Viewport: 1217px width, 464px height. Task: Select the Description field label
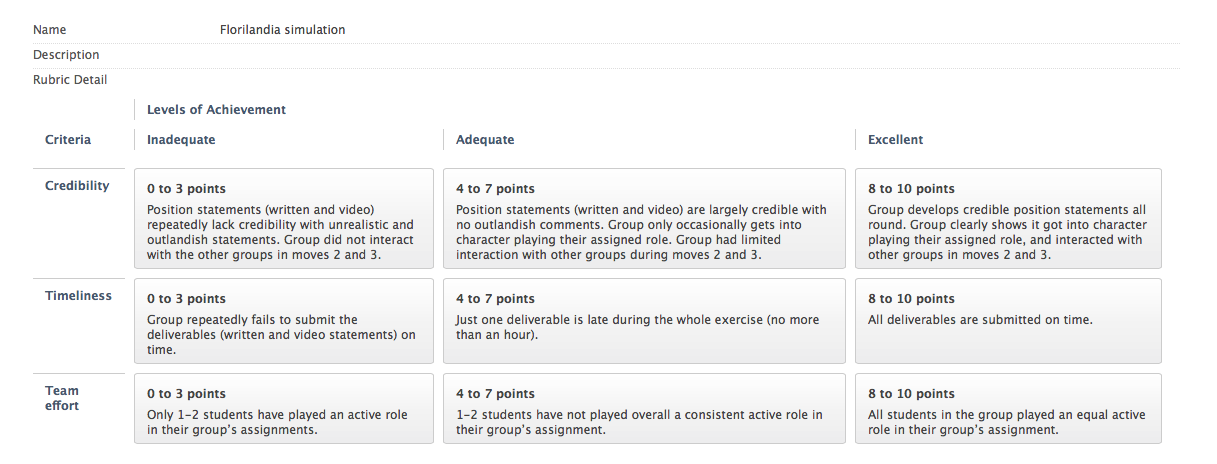[66, 55]

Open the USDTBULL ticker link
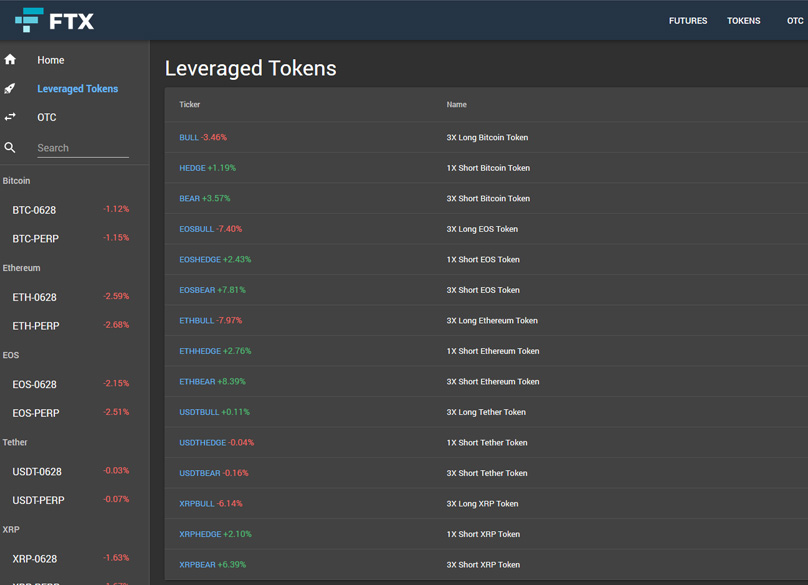(199, 412)
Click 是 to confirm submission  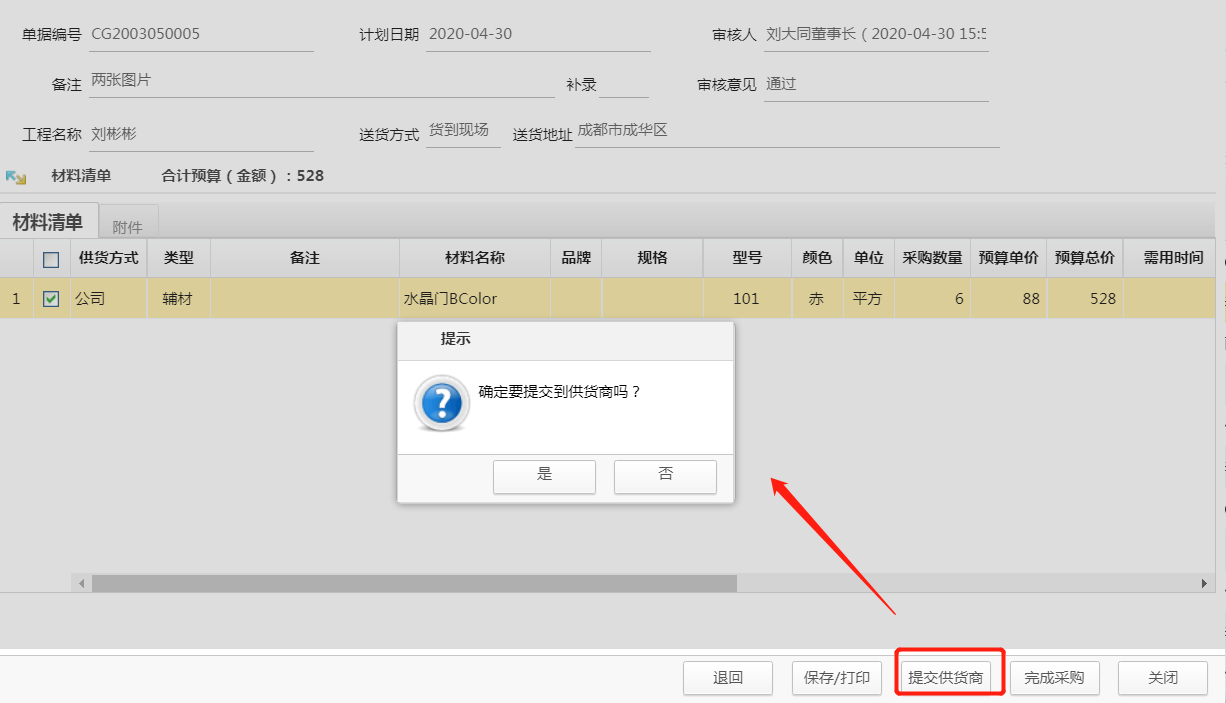(544, 476)
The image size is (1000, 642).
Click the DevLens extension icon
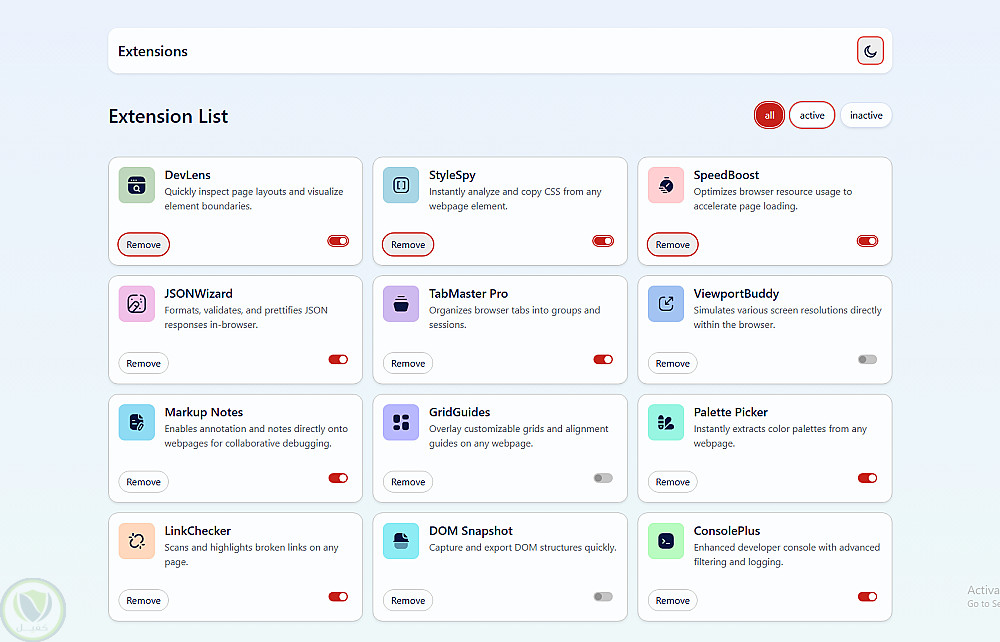(x=136, y=185)
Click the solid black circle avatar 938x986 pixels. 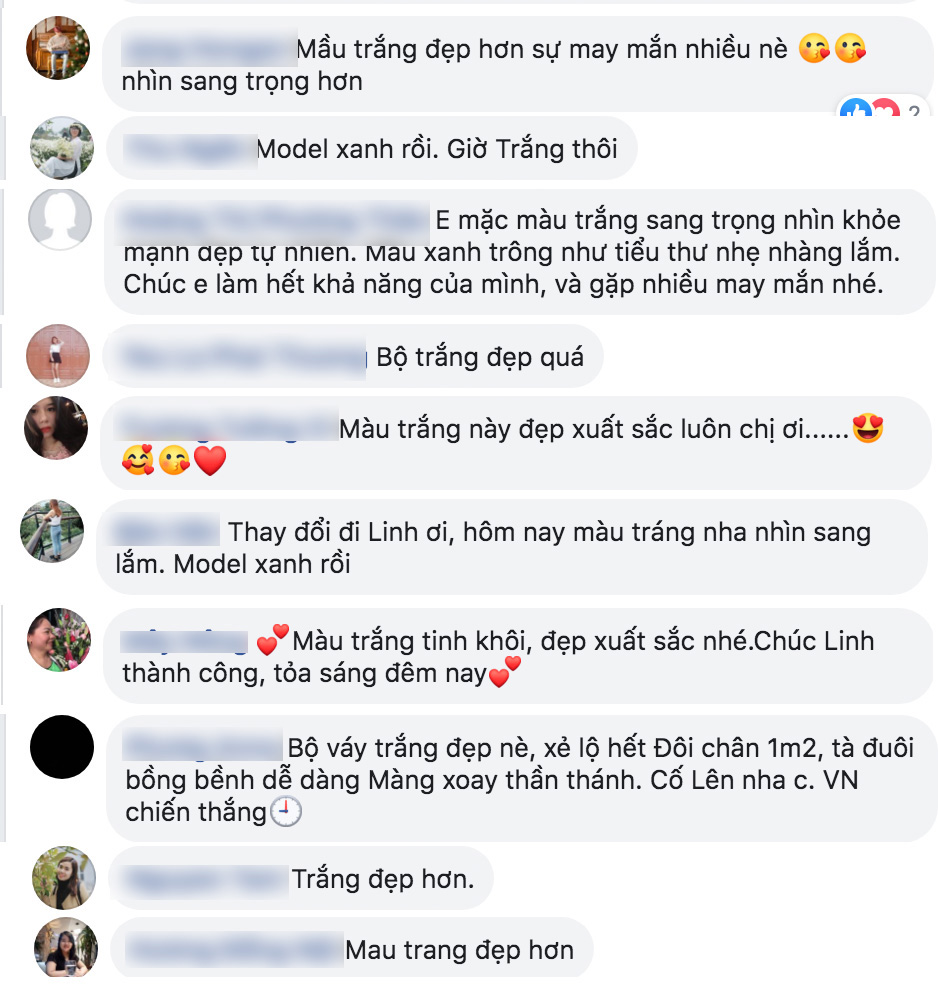click(x=62, y=747)
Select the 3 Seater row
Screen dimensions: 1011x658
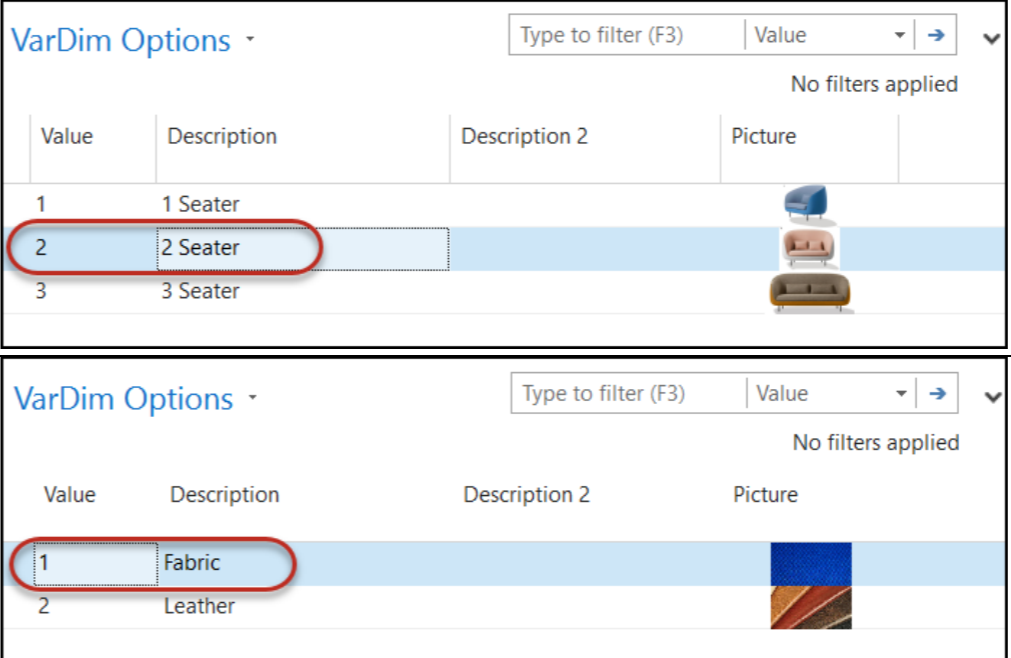click(x=504, y=292)
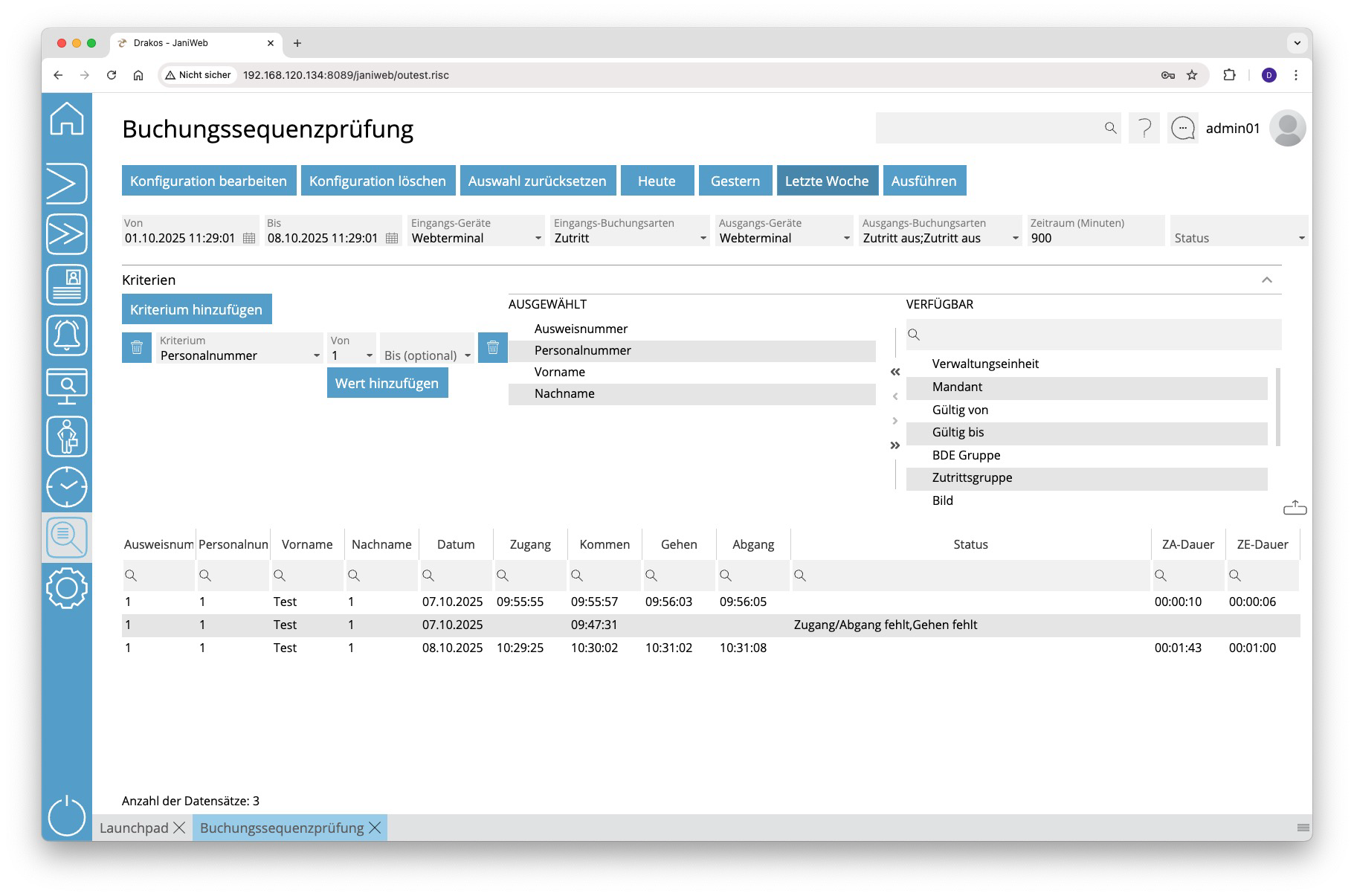Image resolution: width=1354 pixels, height=896 pixels.
Task: Select Zutrittsgruppe in the Verfügbar list
Action: tap(972, 478)
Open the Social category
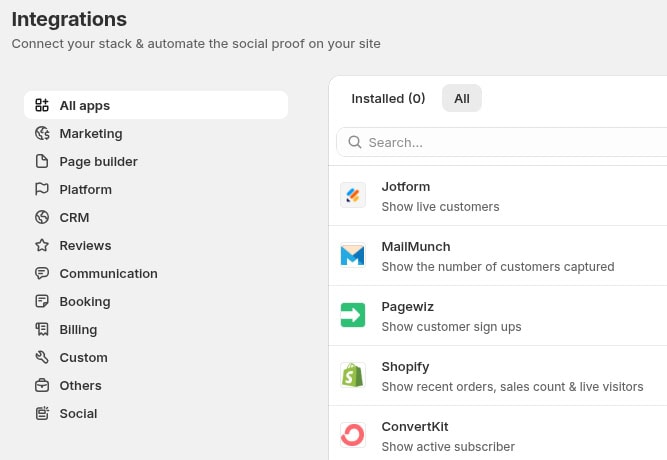Screen dimensions: 667x460 [x=78, y=413]
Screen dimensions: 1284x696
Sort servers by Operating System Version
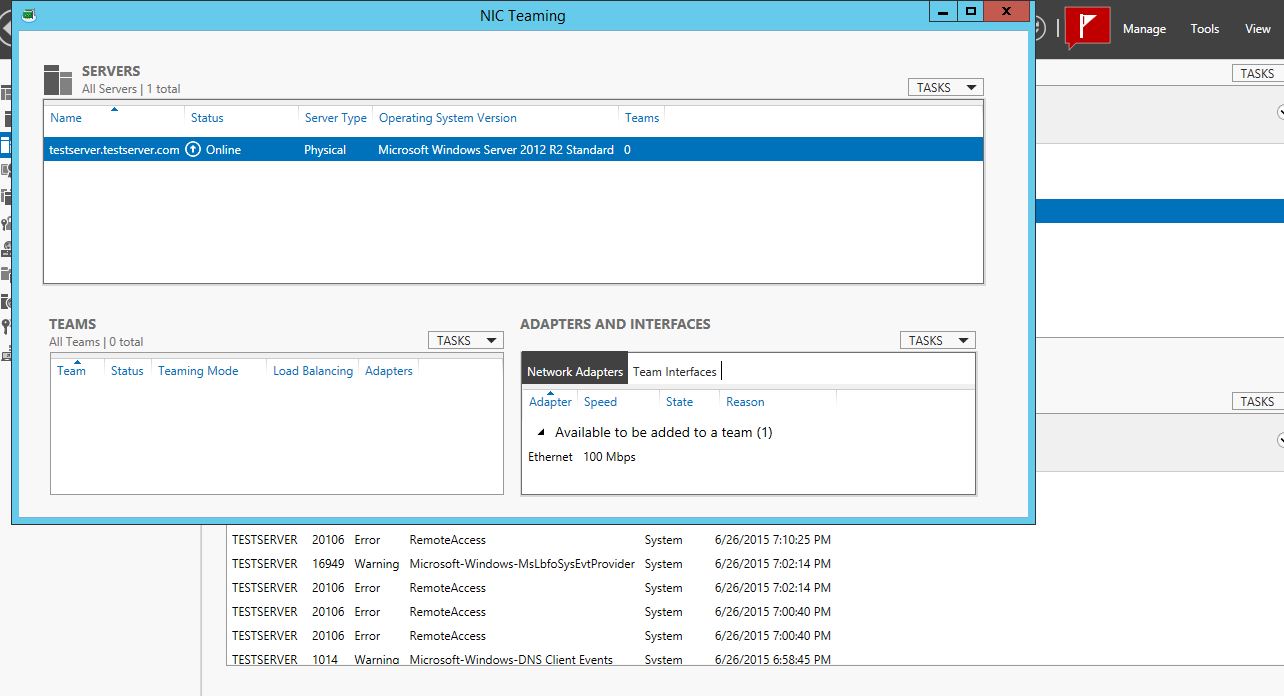(x=447, y=118)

*ASSIGNMENT:*
Everything from the line with "Screen dimensions: 1284x696" through the end of the listing above, both ends included, should be set down exactly; copy nothing else, and skip the pictures.

*TASK RESULT:*
Screen dimensions: 1284x696
Sort servers by Operating System Version
(x=447, y=118)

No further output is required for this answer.